Une autre manière de découvrir et de faire vivre les jardins qu’a bien compris Céline Minard, auteur de la fiction qui ouvre le catalogue de l’exposition. Les jardins deviennent un terrain de jeu où, par l’usage copieux de la personnification, la pierre se fait chair. Les sculptures s’animent et délaissent leur socle. Un récit anachronique où Céline Minard orchestre la rencontre entre « un grand roi », ses courtisans et les dieux, déesses et autres personnages mythologiques, avec le coassement des grenouilles pour symphonie.
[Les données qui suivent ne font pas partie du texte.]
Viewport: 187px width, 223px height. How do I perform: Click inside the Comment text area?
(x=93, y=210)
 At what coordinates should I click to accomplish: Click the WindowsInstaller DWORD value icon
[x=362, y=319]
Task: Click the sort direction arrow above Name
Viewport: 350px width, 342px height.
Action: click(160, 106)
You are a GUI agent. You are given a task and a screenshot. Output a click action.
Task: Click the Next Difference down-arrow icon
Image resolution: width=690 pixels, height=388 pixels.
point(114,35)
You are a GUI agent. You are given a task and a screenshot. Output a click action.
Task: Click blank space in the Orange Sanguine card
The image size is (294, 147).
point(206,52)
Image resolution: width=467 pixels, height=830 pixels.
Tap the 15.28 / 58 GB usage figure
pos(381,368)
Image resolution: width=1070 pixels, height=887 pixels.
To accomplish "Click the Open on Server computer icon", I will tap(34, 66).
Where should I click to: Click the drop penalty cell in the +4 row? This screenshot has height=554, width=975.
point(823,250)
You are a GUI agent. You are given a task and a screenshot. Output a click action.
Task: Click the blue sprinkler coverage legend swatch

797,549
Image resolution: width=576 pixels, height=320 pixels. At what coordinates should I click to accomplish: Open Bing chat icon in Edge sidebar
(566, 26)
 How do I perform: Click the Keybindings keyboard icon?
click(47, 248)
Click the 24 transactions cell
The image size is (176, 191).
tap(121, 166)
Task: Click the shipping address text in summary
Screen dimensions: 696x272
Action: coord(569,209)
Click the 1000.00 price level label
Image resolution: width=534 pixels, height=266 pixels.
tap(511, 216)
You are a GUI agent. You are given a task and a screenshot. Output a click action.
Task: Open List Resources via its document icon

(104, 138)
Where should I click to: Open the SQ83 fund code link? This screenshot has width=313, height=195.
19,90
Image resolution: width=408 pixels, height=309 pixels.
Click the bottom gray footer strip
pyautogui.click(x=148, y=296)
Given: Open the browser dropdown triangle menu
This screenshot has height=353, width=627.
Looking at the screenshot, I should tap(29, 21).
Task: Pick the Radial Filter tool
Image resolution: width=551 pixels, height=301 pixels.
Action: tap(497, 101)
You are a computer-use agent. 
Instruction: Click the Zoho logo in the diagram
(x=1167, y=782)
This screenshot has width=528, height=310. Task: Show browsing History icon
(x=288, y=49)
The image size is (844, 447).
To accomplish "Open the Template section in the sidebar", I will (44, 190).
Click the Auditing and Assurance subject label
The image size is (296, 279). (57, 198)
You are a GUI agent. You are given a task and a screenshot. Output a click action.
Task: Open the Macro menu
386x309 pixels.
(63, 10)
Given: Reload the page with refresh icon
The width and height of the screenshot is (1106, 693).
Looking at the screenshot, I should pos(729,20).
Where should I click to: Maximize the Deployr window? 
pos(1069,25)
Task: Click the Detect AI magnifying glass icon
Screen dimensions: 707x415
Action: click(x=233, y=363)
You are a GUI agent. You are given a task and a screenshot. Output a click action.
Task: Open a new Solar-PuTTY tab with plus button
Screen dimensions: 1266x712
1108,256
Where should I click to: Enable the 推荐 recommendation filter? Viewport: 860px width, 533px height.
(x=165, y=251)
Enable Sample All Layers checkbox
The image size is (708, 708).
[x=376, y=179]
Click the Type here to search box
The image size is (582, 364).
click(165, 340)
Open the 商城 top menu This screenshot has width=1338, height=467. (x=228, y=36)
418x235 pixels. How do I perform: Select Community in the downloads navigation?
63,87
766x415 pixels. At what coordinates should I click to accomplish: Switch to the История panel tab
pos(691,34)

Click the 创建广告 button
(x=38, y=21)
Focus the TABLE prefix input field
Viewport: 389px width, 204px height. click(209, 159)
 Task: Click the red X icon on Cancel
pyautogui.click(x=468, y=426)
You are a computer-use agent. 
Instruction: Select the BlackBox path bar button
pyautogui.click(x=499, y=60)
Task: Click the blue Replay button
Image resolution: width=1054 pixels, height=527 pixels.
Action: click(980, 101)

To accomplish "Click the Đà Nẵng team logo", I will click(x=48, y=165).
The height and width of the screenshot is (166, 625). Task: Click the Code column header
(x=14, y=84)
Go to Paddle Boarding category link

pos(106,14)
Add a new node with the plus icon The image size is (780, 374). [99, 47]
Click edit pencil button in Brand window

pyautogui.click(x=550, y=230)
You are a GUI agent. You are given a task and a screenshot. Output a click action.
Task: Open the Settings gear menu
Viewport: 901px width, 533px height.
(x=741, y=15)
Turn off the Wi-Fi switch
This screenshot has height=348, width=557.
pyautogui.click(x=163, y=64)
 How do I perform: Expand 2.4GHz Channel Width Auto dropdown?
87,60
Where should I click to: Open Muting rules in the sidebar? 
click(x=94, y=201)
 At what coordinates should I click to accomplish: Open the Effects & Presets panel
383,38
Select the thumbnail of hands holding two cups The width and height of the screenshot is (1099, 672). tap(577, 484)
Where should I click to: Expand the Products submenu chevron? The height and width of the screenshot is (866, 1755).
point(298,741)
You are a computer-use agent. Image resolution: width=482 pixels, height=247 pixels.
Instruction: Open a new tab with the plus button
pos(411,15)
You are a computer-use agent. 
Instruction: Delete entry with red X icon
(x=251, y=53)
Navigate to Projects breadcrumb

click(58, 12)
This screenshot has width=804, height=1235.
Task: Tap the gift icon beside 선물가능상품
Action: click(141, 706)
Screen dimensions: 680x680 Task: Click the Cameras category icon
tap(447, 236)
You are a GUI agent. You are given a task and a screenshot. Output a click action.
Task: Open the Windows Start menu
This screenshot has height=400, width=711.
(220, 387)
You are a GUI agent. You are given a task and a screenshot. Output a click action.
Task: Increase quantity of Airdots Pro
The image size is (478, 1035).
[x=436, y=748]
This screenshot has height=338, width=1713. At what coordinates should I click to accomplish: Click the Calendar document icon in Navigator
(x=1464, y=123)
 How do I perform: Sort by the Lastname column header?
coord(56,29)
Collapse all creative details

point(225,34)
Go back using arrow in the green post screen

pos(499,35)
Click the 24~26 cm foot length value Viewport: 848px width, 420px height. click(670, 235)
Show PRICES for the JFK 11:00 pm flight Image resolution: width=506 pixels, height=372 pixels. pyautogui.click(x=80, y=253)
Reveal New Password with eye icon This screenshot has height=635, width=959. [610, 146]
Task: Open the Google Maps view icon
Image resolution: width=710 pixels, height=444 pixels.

VOYAGE D'HIVER CHÂTEAU DE VERSAILLES

La construction du catalogue est ingénieuse et rivalise d’originalité. Elle se présente comme un guide à l’usage de la visiteuse, semblant par là prolonger la fiction de Céline Minard, où s’entrecroisent les commentaires, plus ou moins explicites et développés, des commissaires. Une première énigme posée aux visiteurs par le sphinx de Marguerite Humeau présenté dans le bosquet de l’Arc de Triomphe. Le camaïeu de rouges de la végétation fait partie intégrante de l’oeuvre. Il annonce le destin que la bête hybride réserve à ceux qui, contrairement à Oedipe, ne parviendraient pas à résoudre l’énigme. Tentons de formuler une réponse : s’agit-il peut-être d’un message écologique, le sphinx étant là pour protéger la terre de l’humanité comme l’indique le titre de l’oeuvre.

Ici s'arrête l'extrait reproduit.